▼

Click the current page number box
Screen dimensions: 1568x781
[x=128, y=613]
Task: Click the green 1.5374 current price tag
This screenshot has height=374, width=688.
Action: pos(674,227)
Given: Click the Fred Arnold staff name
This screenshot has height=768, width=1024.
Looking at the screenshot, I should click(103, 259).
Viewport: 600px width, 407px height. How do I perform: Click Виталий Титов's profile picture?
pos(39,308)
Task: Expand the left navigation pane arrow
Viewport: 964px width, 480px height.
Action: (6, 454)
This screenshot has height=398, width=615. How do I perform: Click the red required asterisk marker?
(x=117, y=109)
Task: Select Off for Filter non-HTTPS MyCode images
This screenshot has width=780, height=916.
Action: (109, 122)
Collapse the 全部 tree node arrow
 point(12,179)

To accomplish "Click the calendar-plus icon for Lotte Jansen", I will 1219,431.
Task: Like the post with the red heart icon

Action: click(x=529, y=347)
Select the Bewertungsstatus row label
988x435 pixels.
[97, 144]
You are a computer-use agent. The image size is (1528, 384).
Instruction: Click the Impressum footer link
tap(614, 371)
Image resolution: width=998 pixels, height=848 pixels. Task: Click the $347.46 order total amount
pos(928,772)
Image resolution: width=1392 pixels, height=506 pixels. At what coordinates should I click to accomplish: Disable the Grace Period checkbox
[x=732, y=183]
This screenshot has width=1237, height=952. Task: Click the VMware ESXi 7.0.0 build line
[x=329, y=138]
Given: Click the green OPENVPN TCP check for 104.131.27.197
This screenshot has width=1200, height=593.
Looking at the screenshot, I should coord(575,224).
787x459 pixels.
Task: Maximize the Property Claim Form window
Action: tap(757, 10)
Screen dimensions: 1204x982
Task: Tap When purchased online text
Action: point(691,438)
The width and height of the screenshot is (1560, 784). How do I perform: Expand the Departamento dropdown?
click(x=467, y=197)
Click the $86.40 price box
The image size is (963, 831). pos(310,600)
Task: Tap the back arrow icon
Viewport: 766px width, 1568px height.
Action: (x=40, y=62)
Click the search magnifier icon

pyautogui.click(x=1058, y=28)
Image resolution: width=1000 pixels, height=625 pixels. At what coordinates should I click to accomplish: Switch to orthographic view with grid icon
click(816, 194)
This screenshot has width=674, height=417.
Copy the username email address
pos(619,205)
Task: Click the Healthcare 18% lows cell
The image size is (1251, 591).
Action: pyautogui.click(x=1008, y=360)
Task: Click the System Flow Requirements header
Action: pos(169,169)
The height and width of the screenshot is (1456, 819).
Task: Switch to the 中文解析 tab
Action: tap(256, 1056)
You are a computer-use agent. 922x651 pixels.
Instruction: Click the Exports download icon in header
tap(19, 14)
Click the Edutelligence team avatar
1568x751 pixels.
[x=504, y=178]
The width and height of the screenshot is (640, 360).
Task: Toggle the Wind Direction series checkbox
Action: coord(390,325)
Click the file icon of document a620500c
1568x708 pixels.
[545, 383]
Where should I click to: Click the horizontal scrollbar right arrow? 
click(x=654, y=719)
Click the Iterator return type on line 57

▲

The full material has to be written out again exactly as shown.

Click the current page number box
Screen dimensions: 1568x781
[x=128, y=613]
Task: Click the green 1.5374 current price tag
This screenshot has height=374, width=688.
Action: pos(674,227)
Given: Click the Fred Arnold staff name
This screenshot has height=768, width=1024.
Looking at the screenshot, I should click(103, 259).
Viewport: 600px width, 407px height. How do I perform: Click Виталий Титов's profile picture?
pos(39,308)
Task: Expand the left navigation pane arrow
Viewport: 964px width, 480px height.
Action: (6, 454)
This screenshot has height=398, width=615. How do I perform: Click the red required asterisk marker?
(x=117, y=109)
Task: Select Off for Filter non-HTTPS MyCode images
This screenshot has width=780, height=916.
Action: (109, 122)
Collapse the 全部 tree node arrow
 point(12,179)

To accomplish "Click the calendar-plus icon for Lotte Jansen", I will 1219,431.
Task: Like the post with the red heart icon

Action: click(x=529, y=347)
Select the Bewertungsstatus row label
988x435 pixels.
[97, 144]
You are a computer-use agent. The image size is (1528, 384).
Instruction: Click the Impressum footer link
tap(614, 371)
Image resolution: width=998 pixels, height=848 pixels. Task: Click the $347.46 order total amount
pos(928,772)
Image resolution: width=1392 pixels, height=506 pixels. At what coordinates should I click to accomplish: Disable the Grace Period checkbox
[x=732, y=183]
This screenshot has width=1237, height=952. Task: Click the VMware ESXi 7.0.0 build line
[x=329, y=138]
Given: Click the green OPENVPN TCP check for 104.131.27.197
This screenshot has width=1200, height=593.
Looking at the screenshot, I should coord(575,224).
787x459 pixels.
Task: Maximize the Property Claim Form window
Action: tap(757, 10)
Screen dimensions: 1204x982
Task: Tap When purchased online text
Action: point(691,438)
The width and height of the screenshot is (1560, 784). How do I perform: Expand the Departamento dropdown?
click(x=467, y=197)
Click the $86.40 price box
The image size is (963, 831). pos(310,600)
Task: Tap the back arrow icon
Viewport: 766px width, 1568px height.
Action: (x=40, y=62)
Click the search magnifier icon

pyautogui.click(x=1058, y=28)
Image resolution: width=1000 pixels, height=625 pixels. At what coordinates should I click to accomplish: Switch to orthographic view with grid icon
click(816, 194)
This screenshot has width=674, height=417.
Copy the username email address
pos(619,205)
Task: Click the Healthcare 18% lows cell
The image size is (1251, 591).
Action: pyautogui.click(x=1008, y=360)
Task: Click the System Flow Requirements header
Action: pos(169,169)
The height and width of the screenshot is (1456, 819).
Task: Switch to the 中文解析 tab
Action: tap(256, 1056)
You are a computer-use agent. 922x651 pixels.
Instruction: Click the Exports download icon in header
tap(19, 14)
Click the Edutelligence team avatar
1568x751 pixels.
[x=504, y=178]
The width and height of the screenshot is (640, 360).
Task: Toggle the Wind Direction series checkbox
Action: coord(390,325)
Click the file icon of document a620500c
1568x708 pixels.
[545, 383]
Where should I click to: Click the horizontal scrollbar right arrow? 
click(x=654, y=719)
Click the Iterator return type on line 57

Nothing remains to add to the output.